[
https://issues.apache.org/jira/browse/KAFKA-19571?page=com.atlassian.jira.plugin.system.issuetabpanels:all-tabpanel
]
Mickael Maison resolved KAFKA-19571.
------------------------------------
Fix Version/s: 4.3.0
Resolution: Fixed
> Race condition between log segment flush and file deletion causing log dir to
> go offline
> ----------------------------------------------------------------------------------------
>
> Key: KAFKA-19571
> URL: https://issues.apache.org/jira/browse/KAFKA-19571
> Project: Kafka
> Issue Type: Bug
> Components: core, log
> Affects Versions: 3.7.1
> Reporter: Ilyas Toumlilt
> Priority: Major
> Fix For: 4.3.0
>
>
> h1. Context
> We are using Kafka v3.7.1 with Zookeeper, our brokers are configured with
> multiple disks in a JBOD setup, routine intra-broker data rebalancing is
> performed using Cruise Control to manage disk utilization. During these
> rebalance operations, a race condition between a log segment flush operation
> and the file deletion that is part of the replica's directory move. This race
> leads to a `NoSuchFileException` when the flush operation targets a file path
> that has just been deleted by the rebalance process. This exception
> incorrectly forces the broker to take the entire log directory offline.
> h1. Logs / Stack trace
> {code:java}
> 2025-07-23 19:03:30,114 WARN Failed to flush file
> /var/lib/kafka-08/topic_01-12/00000000024420850595.snapshot (org.apache.kafka.
> common.utils.Utils)
> java.nio.file.NoSuchFileException:
> /var/lib/kafka-08/topic_01-12/00000000024420850595.snapshot
> at
> java.base/sun.nio.fs.UnixException.translateToIOException(UnixException.java:92)
> at
> java.base/sun.nio.fs.UnixException.rethrowAsIOException(UnixException.java:111)
> at
> java.base/sun.nio.fs.UnixException.rethrowAsIOException(UnixException.java:116)
> at
> java.base/sun.nio.fs.UnixFileSystemProvider.newFileChannel(UnixFileSystemProvider.java:182)
> at java.base/java.nio.channels.FileChannel.open(FileChannel.java:292)
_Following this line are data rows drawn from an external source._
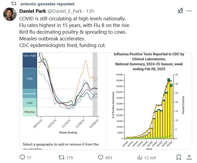This screenshot has width=197, height=163.
Task: Like the tweet with the heart icon
Action: tap(101, 157)
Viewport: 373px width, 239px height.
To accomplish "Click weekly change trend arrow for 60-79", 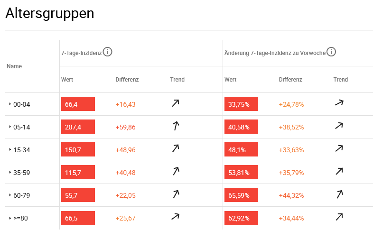I will 339,194.
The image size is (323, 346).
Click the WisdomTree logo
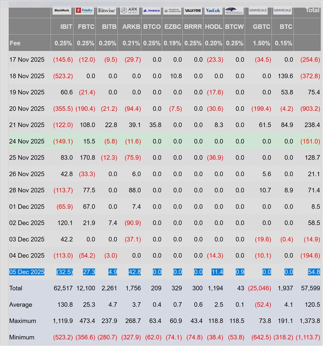(x=234, y=10)
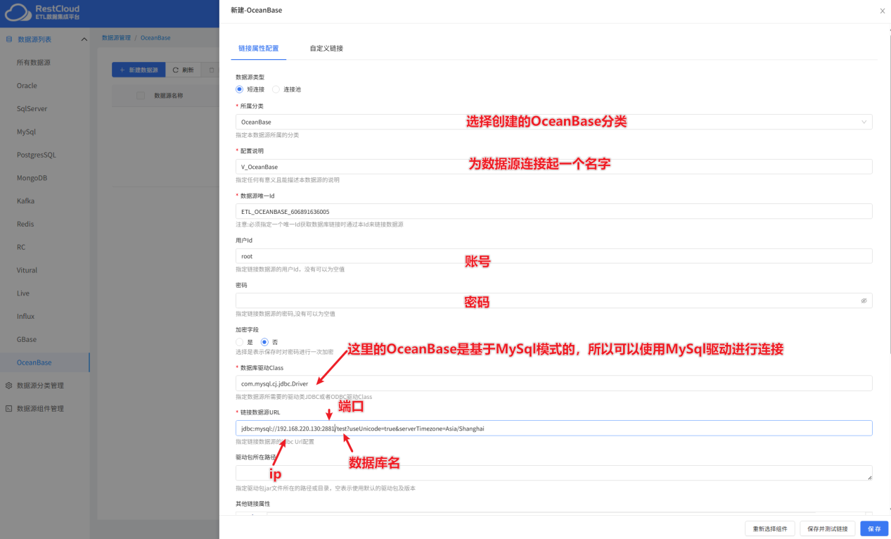Choose 是 for 加密字段
The image size is (891, 539).
pos(240,342)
> at java.base/java.nio.channels.FileChannel.open(FileChannel.java:345)
> at
> org.apache.kafka.common.utils.Utils.flushFileIfExists(Utils.java:1029)
> at
> kafka.log.UnifiedLog.$anonfun$flushProducerStateSnapshot$2(UnifiedLog.scala:1766)
> at
> kafka.log.UnifiedLog.flushProducerStateSnapshot(UnifiedLog.scala:1915)
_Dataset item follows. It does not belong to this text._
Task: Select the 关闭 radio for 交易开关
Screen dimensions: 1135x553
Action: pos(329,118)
> at kafka.log.UnifiedLog.$anonfun$roll$2(UnifiedLog.scala:1679)
> at java.base/java.util.Optional.ifPresent(Optional.java:183)
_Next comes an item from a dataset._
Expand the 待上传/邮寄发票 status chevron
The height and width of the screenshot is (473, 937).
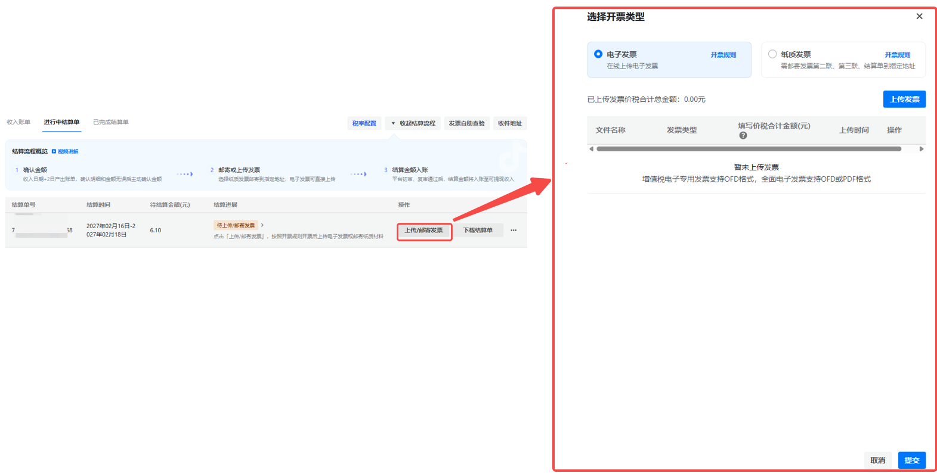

> at kafka.log.UnifiedLog.$anonfun$roll$1(UnifiedLog.scala:1679)
> at
> org.apache.kafka.server.util.KafkaScheduler.lambda$schedule$1(KafkaScheduler.java:150)
> at
> java.base/java.util.concurrent.Executors$RunnableAdapter.call(Executors.java:515)
> at java.base/java.util.concurrent.FutureTask.run(FutureTask.java:264)
> at
> java.base/java.util.concurrent.ScheduledThreadPoolExecutor$ScheduledFutureTask.run(ScheduledThreadPoolExecutor.java:304)
> at
> java.base/java.util.concurrent.ThreadPoolExecutor.runWorker(ThreadPoolExecutor.java:1128)
> at
> java.base/java.util.concurrent.ThreadPoolExecutor$Worker.run(ThreadPoolExecutor.java:628)
> at java.base/java.lang.Thread.run(Thread.java:829)
>
> 2025-07-23 19:03:30,114 ERROR Error while flushing log for topic_01-12 in dir
> /var/lib/kafka-08 with offset 24420850595 (exclusi
> ve) and recovery point 24420850595
> (org.apache.kafka.storage.internals.log.LogDirFailureChannel)
> java.nio.channels.ClosedChannelException
> at
> java.base/sun.nio.ch.FileChannelImpl.ensureOpen(FileChannelImpl.java:150)
> at
> java.base/sun.nio.ch.FileChannelImpl.force(FileChannelImpl.java:452)
> at
> org.apache.kafka.common.record.FileRecords.flush(FileRecords.java:197)
> at
> org.apache.kafka.storage.internals.log.LogSegment$2.call(LogSegment.java:631)
> at
> org.apache.kafka.storage.internals.log.LogSegment$2.call(LogSegment.java:627)
> at com.yammer.metrics.core.Timer.time(Timer.java:91)
> at
> org.apache.kafka.storage.internals.log.LogSegment.flush(LogSegment.java:627)
> at kafka.log.LocalLog.$anonfun$flush$1(LocalLog.scala:176)
> at java.base/java.lang.Iterable.forEach(Iterable.java:75)
> at kafka.log.LocalLog.flush(LocalLog.scala:176)
> at kafka.log.UnifiedLog.$anonfun$flush$2(UnifiedLog.scala:1719)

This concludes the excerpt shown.